──────── DATASET RECORDS
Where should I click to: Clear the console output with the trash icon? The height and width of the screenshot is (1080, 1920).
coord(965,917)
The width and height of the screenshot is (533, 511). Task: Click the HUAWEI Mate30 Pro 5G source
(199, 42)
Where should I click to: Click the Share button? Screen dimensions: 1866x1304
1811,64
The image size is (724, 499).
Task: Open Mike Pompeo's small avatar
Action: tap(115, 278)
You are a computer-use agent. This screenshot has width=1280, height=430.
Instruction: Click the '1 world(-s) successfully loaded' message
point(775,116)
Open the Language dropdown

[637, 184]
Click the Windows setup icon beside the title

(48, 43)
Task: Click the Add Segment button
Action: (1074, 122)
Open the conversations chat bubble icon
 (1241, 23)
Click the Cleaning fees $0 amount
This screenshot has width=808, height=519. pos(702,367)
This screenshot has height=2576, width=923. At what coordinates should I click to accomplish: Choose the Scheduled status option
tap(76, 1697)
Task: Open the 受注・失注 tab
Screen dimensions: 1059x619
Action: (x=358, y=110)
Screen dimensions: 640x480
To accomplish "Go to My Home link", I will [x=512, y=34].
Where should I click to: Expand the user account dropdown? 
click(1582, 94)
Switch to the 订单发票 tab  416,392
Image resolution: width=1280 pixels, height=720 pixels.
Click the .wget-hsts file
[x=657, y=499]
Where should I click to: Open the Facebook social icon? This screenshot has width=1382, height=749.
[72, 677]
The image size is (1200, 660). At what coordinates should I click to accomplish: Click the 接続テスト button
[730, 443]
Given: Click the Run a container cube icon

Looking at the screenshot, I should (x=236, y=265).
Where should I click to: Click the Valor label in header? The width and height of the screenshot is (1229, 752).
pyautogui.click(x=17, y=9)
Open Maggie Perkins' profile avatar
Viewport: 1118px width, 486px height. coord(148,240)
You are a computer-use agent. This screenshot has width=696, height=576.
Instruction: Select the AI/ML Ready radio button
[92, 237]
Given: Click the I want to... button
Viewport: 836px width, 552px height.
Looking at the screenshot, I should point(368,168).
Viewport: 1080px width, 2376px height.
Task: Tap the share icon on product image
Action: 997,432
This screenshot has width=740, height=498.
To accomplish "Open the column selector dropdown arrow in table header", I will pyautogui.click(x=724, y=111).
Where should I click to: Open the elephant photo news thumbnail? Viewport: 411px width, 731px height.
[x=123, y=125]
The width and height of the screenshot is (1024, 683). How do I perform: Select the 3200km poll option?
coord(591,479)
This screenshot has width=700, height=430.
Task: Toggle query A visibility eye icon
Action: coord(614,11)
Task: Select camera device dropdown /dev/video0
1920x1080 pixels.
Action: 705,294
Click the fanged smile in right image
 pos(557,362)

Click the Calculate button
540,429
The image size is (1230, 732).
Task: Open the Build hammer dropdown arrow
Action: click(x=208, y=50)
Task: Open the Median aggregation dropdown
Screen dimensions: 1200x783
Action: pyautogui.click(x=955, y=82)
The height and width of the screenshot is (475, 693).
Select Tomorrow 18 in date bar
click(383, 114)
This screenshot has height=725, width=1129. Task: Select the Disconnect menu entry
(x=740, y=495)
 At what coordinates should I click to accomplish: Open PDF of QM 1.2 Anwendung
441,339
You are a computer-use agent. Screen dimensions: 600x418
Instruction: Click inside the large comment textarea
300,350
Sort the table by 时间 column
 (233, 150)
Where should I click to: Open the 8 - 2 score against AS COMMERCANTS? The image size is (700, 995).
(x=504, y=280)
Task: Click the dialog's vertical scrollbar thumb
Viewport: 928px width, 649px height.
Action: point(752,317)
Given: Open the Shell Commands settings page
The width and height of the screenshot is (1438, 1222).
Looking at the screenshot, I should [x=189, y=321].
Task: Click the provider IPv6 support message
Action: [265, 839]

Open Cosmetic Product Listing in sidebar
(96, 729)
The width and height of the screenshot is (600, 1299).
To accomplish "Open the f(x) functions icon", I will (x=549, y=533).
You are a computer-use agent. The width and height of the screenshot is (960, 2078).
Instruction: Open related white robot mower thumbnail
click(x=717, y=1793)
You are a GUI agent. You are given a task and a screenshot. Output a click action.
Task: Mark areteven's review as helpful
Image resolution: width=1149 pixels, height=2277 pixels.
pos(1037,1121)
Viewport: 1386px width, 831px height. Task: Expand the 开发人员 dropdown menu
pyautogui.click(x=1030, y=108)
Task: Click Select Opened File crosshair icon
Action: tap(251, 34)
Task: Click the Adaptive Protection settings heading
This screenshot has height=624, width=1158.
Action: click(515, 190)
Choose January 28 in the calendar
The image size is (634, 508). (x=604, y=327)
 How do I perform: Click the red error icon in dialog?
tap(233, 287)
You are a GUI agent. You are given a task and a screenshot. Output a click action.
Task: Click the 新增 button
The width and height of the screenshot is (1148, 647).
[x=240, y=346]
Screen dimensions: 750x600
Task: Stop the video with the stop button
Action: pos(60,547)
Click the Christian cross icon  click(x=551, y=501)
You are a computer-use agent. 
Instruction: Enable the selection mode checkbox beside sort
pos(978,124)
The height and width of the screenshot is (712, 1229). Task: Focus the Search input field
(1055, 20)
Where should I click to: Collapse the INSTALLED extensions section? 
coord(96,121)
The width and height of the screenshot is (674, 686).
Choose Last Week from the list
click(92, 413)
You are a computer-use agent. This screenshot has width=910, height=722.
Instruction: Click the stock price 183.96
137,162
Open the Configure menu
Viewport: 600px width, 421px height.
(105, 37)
────────────────
PROBLEM
With the string "settings" as the key, filter the data above and show the lines that match.

ANSWER TO THIS PROBLEM
Given: Open the Shell Commands settings page
Task: Click the Adaptive Protection settings heading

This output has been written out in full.